WHAT THE TASK ASKS =
For the material below, please count the lines containing "Switch". Reply with the count alone.

MATERIAL SUPPLIED =

+ + +

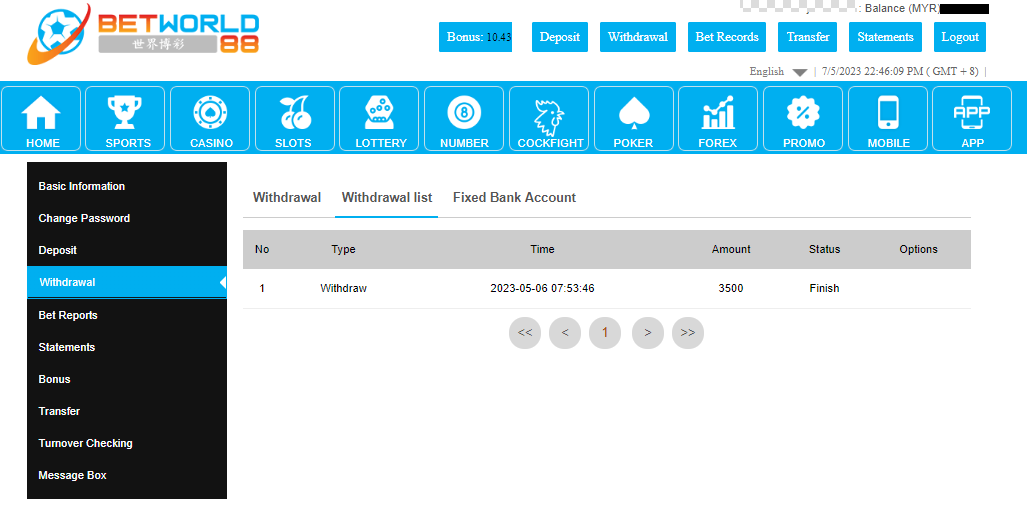Go to the last page button
The image size is (1027, 523).
pyautogui.click(x=688, y=333)
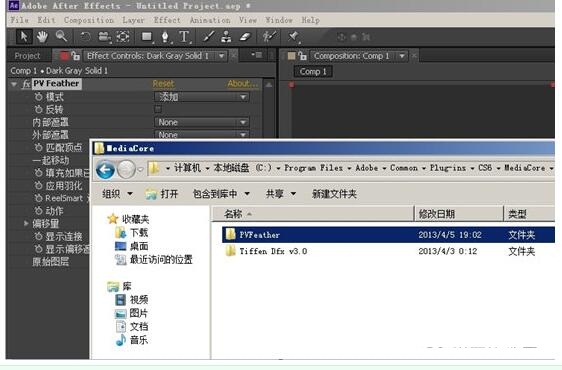Select the Eraser tool
The width and height of the screenshot is (562, 370).
point(245,37)
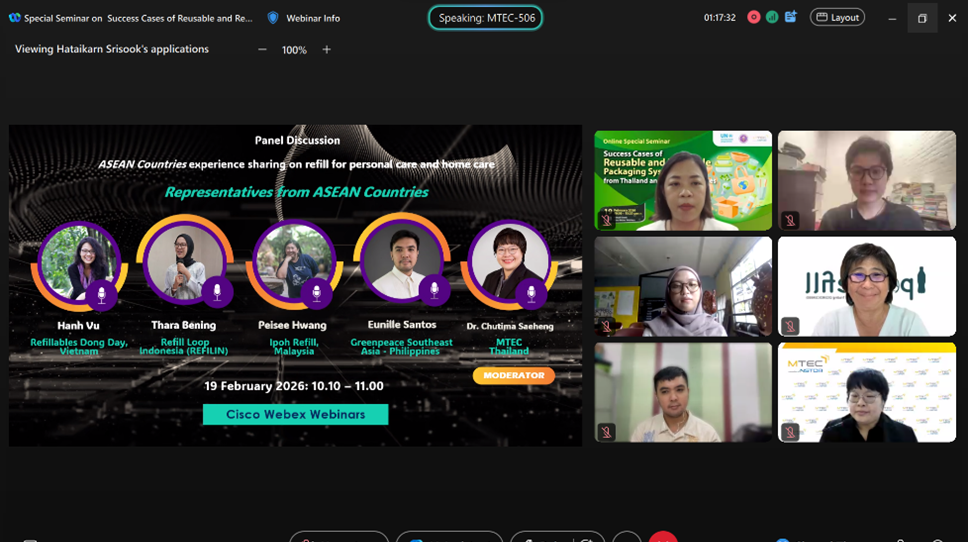Viewport: 968px width, 542px height.
Task: Select the video of the man in the bottom-left tile
Action: pos(683,392)
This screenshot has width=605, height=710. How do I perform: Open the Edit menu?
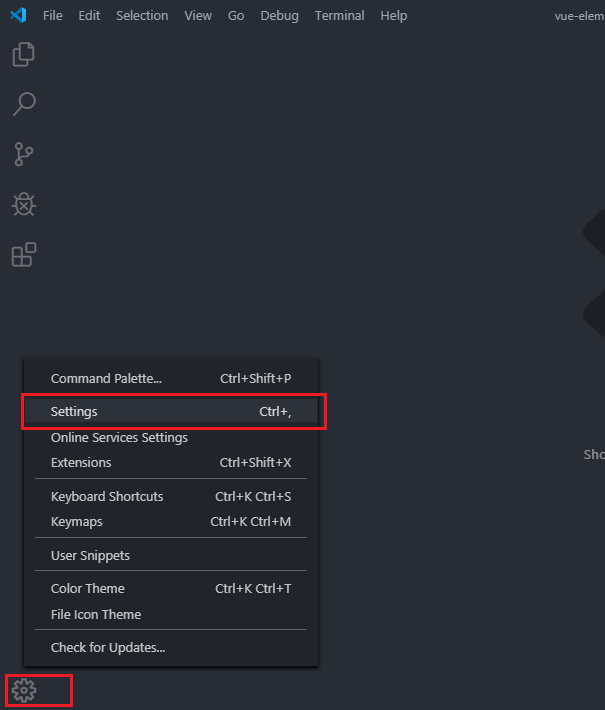[x=89, y=16]
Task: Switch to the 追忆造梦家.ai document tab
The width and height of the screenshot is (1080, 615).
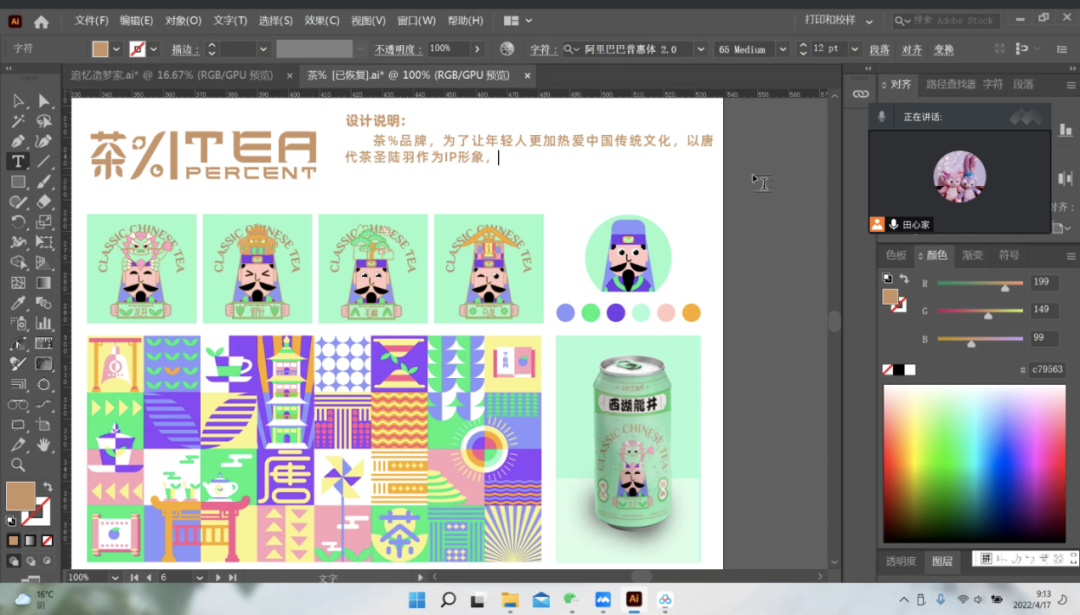Action: (171, 75)
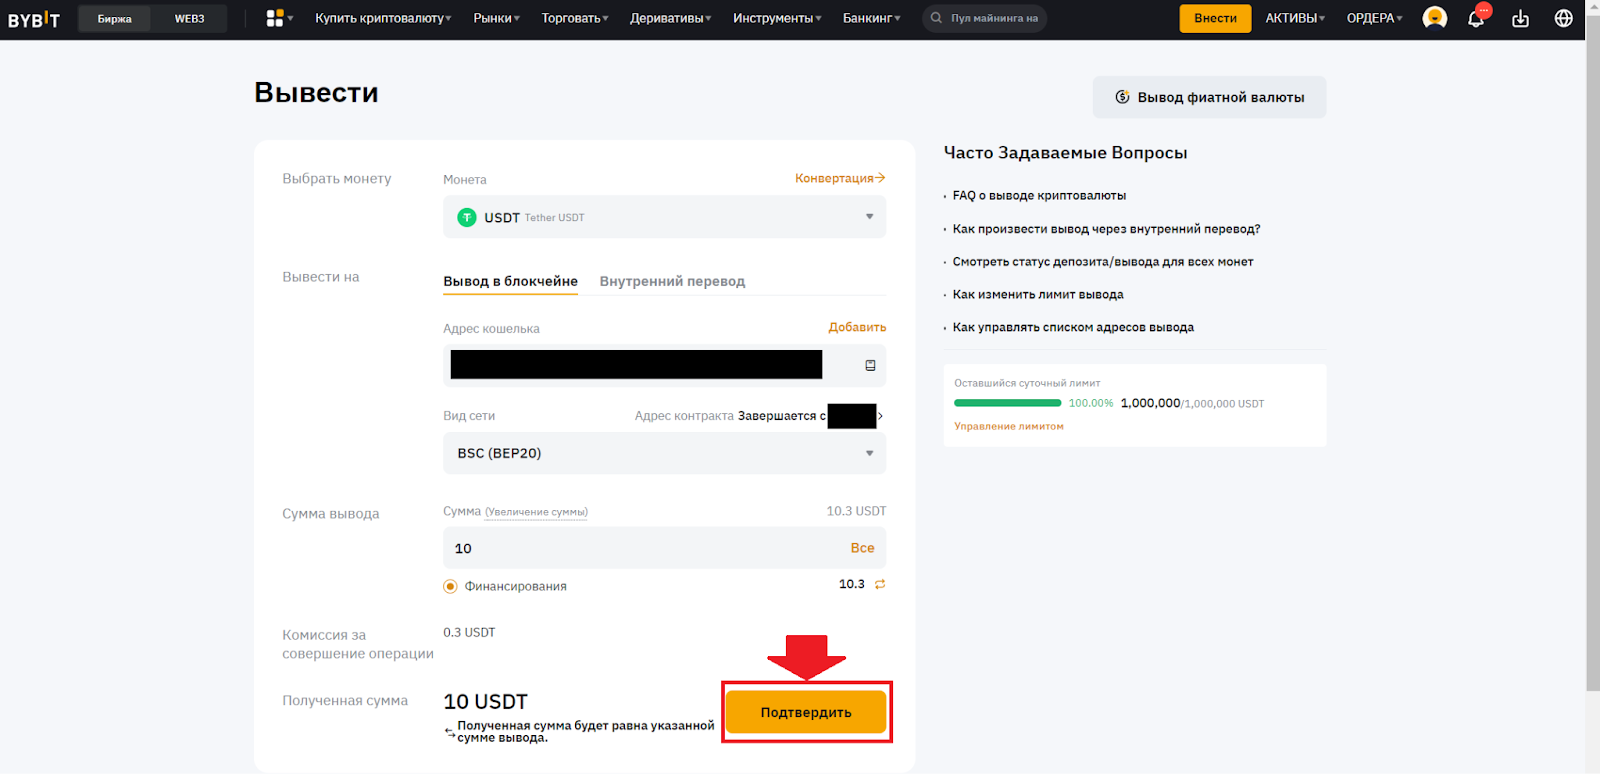1600x774 pixels.
Task: Open the apps grid menu icon
Action: [275, 18]
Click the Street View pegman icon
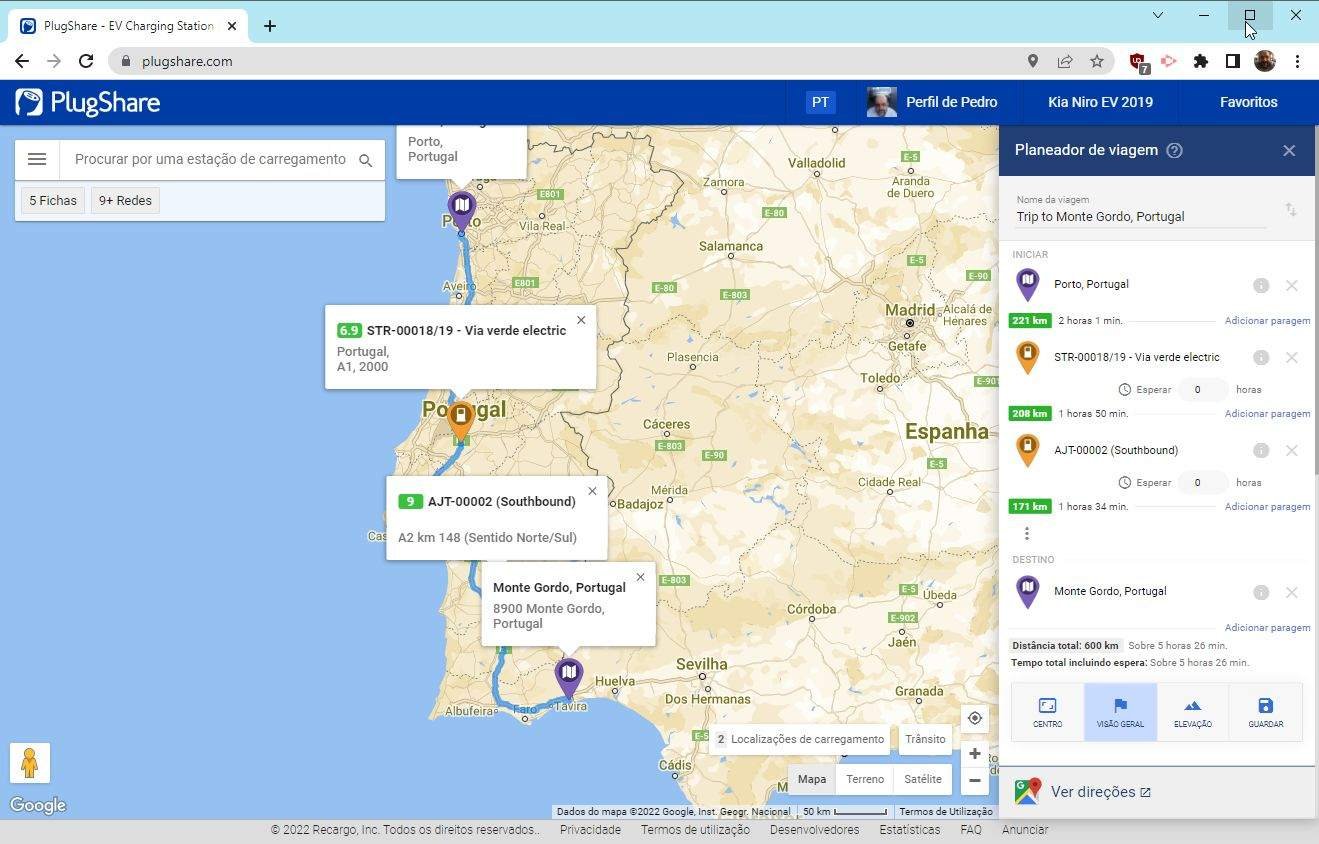The image size is (1319, 844). pos(30,763)
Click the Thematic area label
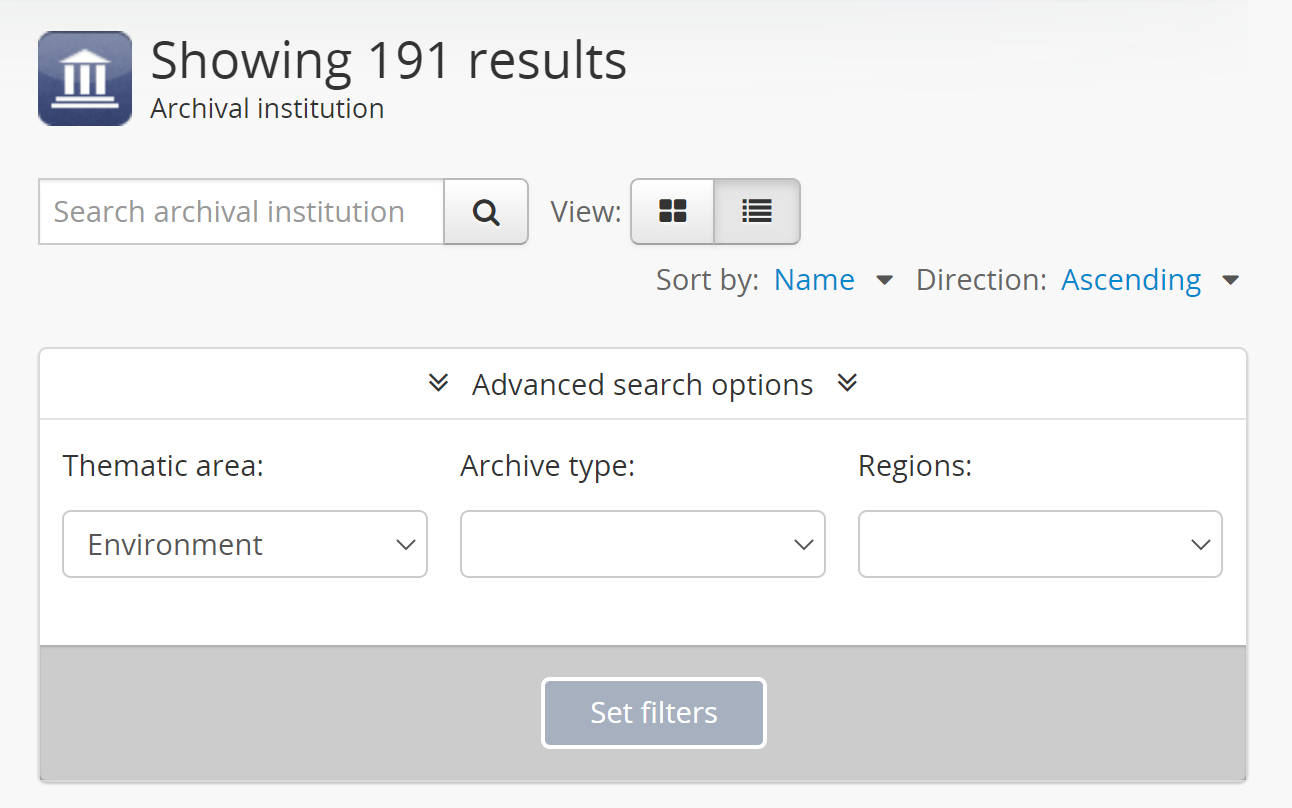This screenshot has width=1292, height=808. pyautogui.click(x=163, y=466)
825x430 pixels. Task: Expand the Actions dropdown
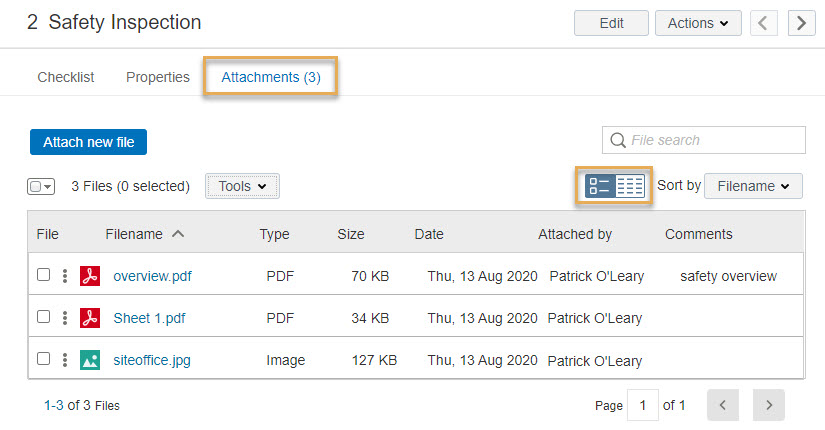[698, 23]
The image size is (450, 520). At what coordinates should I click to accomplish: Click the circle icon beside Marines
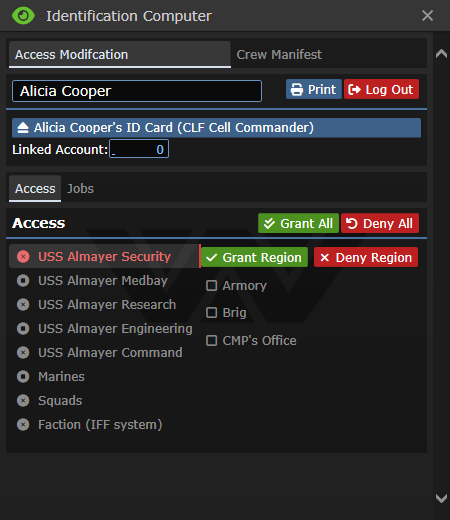point(23,377)
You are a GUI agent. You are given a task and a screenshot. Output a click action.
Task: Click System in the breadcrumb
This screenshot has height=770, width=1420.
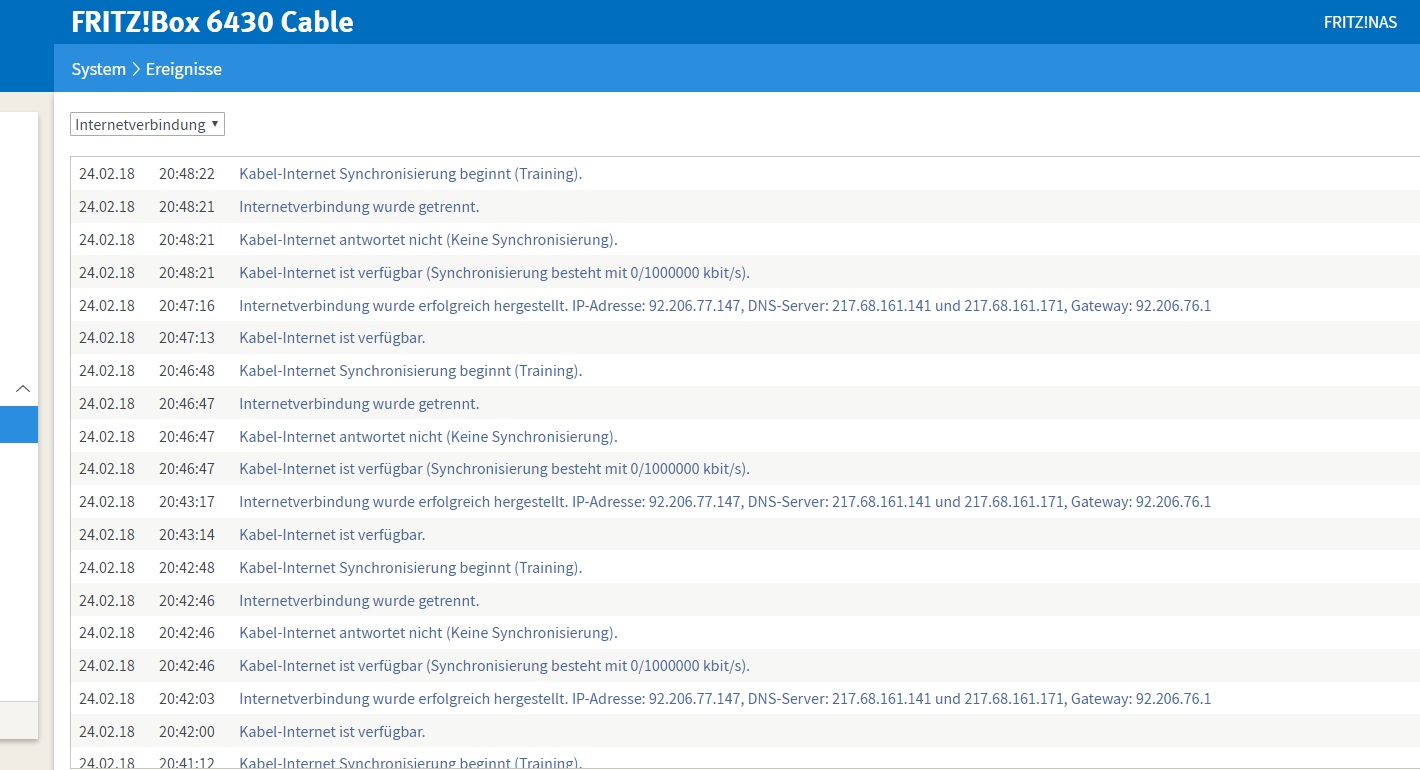point(98,69)
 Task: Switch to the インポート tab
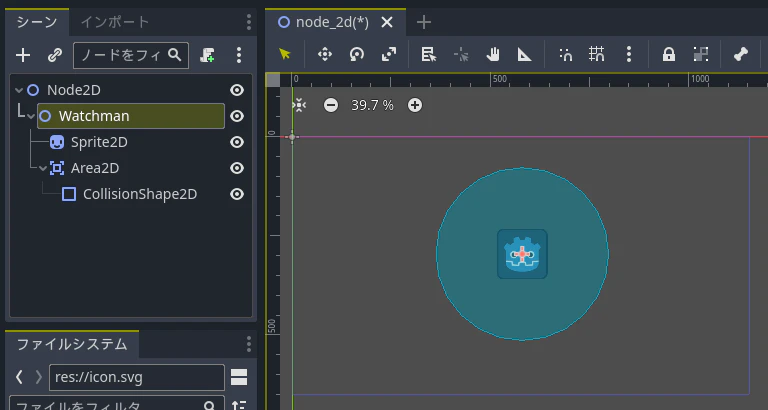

+ + +

RESPONSE BOX =
2